* _PROVIDED INFORMATION_
[Start of section]

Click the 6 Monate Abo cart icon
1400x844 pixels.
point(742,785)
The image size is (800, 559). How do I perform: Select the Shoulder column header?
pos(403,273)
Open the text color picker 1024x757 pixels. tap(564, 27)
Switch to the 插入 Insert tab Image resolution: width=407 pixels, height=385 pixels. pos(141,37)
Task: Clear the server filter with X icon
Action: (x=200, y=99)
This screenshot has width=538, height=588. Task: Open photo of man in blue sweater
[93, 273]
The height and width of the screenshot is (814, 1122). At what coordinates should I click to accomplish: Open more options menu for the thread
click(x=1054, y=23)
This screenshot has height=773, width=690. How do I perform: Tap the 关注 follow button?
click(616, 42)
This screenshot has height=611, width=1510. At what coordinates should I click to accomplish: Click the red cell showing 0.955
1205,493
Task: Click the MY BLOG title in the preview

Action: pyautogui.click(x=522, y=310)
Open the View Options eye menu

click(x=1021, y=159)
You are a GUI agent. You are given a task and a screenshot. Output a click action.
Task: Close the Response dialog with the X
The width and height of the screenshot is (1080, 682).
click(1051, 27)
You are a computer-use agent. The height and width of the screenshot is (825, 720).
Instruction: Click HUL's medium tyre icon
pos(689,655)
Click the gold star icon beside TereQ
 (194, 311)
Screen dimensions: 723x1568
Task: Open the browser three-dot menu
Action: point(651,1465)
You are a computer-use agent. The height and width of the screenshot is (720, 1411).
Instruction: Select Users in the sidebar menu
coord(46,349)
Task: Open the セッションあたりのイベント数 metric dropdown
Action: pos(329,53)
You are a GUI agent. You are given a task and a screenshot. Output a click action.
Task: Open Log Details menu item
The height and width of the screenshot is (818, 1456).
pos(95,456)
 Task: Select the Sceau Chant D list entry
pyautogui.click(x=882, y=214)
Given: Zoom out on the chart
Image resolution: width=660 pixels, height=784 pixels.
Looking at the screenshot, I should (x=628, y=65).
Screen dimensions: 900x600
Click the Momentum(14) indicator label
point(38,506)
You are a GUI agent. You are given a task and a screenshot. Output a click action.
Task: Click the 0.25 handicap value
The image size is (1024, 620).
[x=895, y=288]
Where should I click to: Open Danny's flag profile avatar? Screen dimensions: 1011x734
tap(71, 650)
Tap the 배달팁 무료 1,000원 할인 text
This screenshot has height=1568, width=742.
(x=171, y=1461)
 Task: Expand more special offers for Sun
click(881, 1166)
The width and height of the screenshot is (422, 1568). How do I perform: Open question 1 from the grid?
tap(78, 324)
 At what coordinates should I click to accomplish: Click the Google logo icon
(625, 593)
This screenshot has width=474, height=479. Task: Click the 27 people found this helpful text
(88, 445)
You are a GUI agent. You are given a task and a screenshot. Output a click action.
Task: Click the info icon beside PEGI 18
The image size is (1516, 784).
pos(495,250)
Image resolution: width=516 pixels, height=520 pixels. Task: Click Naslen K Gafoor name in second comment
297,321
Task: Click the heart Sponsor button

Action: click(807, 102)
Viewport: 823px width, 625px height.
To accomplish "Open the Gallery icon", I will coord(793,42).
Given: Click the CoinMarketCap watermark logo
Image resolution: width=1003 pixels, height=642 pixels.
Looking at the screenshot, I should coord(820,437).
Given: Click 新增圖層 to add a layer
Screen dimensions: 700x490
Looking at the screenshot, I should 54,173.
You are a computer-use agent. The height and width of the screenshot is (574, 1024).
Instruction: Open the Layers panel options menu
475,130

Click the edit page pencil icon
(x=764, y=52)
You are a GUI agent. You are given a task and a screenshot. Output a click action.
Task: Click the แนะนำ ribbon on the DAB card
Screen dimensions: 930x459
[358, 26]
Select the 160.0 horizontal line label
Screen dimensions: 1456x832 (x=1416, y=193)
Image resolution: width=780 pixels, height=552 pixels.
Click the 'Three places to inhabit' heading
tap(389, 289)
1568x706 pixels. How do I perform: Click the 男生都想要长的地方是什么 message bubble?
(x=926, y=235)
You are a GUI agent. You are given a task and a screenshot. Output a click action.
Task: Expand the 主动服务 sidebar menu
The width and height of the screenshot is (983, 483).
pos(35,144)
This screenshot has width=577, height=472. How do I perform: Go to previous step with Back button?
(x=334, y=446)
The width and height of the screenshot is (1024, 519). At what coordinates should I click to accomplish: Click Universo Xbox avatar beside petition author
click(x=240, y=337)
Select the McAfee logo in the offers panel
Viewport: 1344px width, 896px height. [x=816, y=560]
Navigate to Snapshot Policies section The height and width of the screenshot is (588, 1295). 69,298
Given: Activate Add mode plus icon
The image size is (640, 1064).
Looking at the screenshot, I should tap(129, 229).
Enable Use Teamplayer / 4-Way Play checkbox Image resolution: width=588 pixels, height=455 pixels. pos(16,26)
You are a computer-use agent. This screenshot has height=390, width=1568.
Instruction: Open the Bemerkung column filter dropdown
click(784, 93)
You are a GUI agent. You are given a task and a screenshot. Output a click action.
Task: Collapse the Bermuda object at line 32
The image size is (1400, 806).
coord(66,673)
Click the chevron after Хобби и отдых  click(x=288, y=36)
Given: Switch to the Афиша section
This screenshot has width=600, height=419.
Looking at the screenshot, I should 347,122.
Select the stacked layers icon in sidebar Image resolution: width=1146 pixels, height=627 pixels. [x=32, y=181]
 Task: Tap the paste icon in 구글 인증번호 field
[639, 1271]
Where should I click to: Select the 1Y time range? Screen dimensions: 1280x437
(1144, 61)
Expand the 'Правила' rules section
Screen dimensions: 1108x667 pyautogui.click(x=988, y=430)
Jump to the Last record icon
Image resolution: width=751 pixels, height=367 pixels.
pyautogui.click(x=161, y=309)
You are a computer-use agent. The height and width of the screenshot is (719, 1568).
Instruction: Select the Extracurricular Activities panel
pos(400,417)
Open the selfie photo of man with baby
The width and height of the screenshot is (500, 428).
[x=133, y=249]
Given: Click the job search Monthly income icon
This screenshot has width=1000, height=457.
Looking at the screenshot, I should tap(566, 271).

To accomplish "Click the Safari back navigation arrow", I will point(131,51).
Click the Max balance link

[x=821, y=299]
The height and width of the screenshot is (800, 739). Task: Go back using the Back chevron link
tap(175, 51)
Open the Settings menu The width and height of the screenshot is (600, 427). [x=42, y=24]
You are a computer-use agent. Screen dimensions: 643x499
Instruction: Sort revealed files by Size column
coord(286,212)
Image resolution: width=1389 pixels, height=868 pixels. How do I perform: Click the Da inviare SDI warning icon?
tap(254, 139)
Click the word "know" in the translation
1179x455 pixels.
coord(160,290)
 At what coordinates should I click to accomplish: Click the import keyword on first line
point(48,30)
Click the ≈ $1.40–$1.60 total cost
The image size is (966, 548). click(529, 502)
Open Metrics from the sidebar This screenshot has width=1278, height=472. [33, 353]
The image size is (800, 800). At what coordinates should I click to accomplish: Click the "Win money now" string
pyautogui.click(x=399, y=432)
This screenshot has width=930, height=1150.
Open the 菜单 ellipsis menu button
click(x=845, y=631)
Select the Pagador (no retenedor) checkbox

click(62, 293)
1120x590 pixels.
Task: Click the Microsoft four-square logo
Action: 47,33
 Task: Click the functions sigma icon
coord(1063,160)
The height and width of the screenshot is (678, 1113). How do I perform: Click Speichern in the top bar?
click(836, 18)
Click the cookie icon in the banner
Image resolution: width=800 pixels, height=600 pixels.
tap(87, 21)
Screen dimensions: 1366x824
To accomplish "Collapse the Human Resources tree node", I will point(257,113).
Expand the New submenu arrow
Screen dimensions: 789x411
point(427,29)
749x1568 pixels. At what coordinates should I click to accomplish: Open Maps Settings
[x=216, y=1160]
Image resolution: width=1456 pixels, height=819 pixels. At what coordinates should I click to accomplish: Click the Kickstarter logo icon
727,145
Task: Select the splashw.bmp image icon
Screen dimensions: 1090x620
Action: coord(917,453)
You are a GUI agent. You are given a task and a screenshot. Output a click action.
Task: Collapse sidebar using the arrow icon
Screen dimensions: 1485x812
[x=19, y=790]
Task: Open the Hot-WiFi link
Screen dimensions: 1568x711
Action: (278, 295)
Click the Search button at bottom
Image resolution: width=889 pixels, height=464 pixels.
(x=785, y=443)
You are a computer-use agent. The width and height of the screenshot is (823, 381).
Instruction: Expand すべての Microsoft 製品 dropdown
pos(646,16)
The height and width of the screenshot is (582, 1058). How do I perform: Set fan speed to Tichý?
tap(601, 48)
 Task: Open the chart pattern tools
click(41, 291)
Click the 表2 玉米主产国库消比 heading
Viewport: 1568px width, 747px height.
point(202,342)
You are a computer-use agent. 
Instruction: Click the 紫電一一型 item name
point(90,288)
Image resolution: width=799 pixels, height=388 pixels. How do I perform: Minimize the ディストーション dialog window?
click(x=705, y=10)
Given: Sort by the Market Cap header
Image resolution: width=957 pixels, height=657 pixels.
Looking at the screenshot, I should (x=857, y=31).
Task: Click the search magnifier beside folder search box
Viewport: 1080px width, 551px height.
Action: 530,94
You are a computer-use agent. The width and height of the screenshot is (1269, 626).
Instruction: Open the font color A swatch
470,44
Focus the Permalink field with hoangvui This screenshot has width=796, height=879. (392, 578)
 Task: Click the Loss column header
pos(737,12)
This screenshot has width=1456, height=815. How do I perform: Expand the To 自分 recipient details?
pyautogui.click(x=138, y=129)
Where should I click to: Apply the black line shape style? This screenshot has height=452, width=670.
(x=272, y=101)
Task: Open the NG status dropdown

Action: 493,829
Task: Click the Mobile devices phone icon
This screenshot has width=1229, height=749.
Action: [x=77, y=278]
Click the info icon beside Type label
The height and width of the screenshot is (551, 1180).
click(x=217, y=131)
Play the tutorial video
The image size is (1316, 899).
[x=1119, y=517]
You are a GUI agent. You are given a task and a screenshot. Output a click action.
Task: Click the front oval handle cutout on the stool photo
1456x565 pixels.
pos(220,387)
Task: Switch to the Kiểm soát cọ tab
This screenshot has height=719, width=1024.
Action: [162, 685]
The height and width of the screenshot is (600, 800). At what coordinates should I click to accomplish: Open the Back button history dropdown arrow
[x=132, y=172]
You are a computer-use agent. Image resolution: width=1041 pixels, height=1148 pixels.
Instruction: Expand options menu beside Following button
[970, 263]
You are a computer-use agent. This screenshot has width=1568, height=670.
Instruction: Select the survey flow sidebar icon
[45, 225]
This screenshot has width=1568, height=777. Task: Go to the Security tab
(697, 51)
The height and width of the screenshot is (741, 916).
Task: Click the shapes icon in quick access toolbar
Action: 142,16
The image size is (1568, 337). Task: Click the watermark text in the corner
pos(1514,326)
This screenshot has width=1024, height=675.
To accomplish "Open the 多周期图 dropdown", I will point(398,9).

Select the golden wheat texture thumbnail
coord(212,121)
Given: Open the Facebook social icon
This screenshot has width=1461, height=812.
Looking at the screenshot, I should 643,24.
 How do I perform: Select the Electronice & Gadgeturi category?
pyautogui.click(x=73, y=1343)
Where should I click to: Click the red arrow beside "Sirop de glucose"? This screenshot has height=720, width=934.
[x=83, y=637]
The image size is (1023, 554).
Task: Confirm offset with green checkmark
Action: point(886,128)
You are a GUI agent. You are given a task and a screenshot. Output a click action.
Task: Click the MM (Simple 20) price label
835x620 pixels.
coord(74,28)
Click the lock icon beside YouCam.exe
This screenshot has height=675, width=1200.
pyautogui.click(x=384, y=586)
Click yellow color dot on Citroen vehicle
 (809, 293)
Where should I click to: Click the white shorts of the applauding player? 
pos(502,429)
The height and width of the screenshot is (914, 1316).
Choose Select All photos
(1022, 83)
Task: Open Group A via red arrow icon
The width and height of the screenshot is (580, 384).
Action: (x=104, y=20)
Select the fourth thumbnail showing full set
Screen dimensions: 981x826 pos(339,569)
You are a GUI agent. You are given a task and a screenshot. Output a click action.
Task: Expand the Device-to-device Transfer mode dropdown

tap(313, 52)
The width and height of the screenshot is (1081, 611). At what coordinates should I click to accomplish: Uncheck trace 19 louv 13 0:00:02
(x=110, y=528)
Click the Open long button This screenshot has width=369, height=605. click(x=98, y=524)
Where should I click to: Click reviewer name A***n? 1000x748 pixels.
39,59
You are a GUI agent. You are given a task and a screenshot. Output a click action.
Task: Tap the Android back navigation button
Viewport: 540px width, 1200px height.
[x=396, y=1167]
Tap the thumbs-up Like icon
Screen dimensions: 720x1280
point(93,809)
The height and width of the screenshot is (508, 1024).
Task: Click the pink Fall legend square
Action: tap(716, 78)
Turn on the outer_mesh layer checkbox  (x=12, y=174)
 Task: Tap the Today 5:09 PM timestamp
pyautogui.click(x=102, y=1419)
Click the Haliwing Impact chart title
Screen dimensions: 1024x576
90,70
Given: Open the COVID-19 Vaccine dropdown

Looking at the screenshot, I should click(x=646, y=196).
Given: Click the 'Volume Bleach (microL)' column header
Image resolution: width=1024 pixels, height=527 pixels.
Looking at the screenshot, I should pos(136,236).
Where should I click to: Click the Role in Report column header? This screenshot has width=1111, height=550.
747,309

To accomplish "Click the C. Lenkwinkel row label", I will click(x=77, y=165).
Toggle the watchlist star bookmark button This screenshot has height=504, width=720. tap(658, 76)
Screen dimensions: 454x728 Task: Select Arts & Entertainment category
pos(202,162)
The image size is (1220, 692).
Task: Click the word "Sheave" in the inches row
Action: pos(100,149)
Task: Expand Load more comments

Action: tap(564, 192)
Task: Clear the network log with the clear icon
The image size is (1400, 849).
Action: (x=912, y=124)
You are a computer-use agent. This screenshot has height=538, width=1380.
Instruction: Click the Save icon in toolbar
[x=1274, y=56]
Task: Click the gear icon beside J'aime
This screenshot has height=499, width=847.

[End of section]

Report how many lines in these entries contain "navigation". Answer with the number only.

* _WRITTEN RESPONSE_
2